Il aura fallu trois années d’un travail d’orfèvre pour dérouler, sans les briser, ces deux petits cylindres, avant de s’apercevoir qu’il s’agissait de deux plaquettes d’argent enroulées sur elles-mêmes, certainement portées en bijoux et qui devaient s’embobiner autour de la chaîne d’un collier.

Sels, acide formique, plaquage de verni acrylique puis sertissage méticuleux entre deux plaques de verre… c’est ainsi que le Musée de Jérusalem nous les présente.

La plus grande mesure 9,7 centimètres de long sur 2,7 centimètres de large.
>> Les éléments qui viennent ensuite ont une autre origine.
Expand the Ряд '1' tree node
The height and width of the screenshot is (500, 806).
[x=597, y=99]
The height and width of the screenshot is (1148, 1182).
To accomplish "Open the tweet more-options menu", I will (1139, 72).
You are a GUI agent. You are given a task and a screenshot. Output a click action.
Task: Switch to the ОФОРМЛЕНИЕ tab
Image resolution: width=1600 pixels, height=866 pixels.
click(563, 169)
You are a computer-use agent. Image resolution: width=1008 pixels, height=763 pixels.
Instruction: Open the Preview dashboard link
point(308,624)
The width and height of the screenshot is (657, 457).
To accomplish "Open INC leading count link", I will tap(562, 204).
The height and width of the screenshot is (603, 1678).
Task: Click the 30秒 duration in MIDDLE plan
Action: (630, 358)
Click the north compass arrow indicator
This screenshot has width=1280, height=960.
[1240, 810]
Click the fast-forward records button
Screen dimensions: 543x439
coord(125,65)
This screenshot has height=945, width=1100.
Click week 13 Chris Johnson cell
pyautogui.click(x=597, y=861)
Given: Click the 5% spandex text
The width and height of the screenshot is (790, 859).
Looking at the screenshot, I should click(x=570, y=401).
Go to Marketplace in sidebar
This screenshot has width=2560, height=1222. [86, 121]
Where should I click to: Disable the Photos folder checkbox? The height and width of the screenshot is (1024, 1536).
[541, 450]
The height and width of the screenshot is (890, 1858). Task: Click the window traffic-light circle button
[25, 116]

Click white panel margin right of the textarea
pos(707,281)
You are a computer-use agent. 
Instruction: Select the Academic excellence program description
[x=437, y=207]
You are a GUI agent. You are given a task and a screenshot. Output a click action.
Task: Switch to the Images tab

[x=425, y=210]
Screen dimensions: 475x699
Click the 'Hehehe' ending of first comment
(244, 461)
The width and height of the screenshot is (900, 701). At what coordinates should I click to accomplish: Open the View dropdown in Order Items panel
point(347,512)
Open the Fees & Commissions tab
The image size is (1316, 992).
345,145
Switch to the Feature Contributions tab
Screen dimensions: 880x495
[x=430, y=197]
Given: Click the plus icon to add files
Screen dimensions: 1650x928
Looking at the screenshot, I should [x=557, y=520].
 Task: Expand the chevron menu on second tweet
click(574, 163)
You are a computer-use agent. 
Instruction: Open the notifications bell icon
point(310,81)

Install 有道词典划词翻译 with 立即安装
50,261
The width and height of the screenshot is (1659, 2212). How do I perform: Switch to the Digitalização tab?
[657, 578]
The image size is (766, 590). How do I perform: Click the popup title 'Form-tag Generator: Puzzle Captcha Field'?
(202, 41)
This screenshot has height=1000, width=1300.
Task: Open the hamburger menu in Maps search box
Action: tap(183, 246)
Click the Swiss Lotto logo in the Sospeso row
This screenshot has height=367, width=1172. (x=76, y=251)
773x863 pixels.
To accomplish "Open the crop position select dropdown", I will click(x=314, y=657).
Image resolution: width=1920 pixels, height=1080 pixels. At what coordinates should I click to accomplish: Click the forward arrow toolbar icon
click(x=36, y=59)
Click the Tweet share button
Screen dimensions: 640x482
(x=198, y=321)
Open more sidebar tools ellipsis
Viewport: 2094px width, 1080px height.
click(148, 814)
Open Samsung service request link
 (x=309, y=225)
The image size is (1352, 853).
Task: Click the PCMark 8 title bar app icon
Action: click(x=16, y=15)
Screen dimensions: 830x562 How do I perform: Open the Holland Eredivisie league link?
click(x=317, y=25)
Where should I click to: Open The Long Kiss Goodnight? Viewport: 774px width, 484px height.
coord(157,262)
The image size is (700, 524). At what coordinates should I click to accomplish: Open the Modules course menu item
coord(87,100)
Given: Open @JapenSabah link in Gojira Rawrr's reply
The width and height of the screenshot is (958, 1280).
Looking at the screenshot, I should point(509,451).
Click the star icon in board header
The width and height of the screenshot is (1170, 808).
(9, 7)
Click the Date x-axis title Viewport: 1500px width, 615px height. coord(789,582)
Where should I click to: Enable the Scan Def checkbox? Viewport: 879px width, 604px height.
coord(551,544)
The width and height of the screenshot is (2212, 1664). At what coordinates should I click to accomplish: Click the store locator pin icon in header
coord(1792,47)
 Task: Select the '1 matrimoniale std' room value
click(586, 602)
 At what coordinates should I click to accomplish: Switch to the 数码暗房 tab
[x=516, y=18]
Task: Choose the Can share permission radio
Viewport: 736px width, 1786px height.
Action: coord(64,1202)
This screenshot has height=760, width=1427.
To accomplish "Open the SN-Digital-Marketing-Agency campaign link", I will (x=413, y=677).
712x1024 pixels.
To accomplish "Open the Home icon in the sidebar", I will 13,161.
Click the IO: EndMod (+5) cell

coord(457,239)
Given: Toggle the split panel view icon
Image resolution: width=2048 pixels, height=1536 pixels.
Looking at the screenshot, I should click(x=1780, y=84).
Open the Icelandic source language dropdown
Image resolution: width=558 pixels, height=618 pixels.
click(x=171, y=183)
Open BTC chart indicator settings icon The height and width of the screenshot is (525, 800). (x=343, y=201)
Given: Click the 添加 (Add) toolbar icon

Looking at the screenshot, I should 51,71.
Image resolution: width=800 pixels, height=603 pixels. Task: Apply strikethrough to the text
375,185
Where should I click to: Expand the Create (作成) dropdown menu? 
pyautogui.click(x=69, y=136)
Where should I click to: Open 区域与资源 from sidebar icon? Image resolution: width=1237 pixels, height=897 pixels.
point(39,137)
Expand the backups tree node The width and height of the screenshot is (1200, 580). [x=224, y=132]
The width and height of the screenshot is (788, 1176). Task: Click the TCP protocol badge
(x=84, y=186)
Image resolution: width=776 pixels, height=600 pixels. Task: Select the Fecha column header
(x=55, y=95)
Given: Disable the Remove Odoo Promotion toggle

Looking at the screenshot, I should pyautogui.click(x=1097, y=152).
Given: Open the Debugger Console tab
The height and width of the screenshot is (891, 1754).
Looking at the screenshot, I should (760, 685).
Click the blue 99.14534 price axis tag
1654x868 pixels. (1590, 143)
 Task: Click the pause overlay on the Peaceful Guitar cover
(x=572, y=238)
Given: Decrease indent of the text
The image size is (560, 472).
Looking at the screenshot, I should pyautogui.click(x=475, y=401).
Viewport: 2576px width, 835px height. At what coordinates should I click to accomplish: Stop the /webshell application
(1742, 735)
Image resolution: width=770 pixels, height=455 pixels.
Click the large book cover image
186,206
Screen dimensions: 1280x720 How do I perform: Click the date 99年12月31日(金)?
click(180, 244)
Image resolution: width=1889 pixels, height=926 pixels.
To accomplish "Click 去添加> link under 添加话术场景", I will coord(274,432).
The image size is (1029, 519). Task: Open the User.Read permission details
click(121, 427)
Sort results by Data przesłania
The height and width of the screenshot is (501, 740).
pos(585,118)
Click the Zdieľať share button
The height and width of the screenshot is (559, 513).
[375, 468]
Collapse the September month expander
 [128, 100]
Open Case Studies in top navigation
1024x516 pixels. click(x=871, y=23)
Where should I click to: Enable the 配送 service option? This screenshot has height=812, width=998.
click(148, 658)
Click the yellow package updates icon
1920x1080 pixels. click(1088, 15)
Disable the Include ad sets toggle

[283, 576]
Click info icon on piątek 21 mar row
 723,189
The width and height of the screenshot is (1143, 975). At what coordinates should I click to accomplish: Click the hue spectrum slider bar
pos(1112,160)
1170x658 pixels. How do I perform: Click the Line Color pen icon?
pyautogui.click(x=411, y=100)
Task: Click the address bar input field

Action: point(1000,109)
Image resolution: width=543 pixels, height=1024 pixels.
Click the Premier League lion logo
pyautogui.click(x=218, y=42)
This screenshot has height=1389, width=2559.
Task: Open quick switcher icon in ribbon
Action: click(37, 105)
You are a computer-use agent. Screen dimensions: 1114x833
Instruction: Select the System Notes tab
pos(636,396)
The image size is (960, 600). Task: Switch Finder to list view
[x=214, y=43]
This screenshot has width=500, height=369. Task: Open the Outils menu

La plus petite mesure, 3,9 centimètres de long sur onze millimètres de large. Il y eut largement la place d’y graver le nom du Tétragramme, de l’Imprononçable.

Quant à l’écriture, que ce soit celle du Nom de D.ieu ou celle de la bénédiction des Cohen, elle est en paléohébraïque, c’est-à-dire dans un alphabet dont les Juifs se servaient depuis, selon la tradition, le Don de la Torah. Cette écriture protosinaïtique sera remplacée, depuis le retour d’Exil de Babylone, par l’araméen.

Au sujet de ces amulettes, osons parler de proto-téphilines puisque c’est le terme que les archéologues ont employé en déchiffrant un papyrus d’Edfou sur le Nil, daté des années 250 ans avant notre ère sur lequel était inscrite la mention de « 10 tephilot en argent ».

L’une et l’autre, sont la plus ancienne preuve de l’existence de Cohen donc de l’existence du Premier Temple. Textuellement le BEIT HA MI KADOSH ou encore de BEIT HA MI KADASH, la Maison de Sainteté. Nos voisins palestinistes appellent l’endroit l’Esplanade du Bayt al Maqdis, l’Esplanade de la Maison de Sainteté. Nous ne les contredirons pas.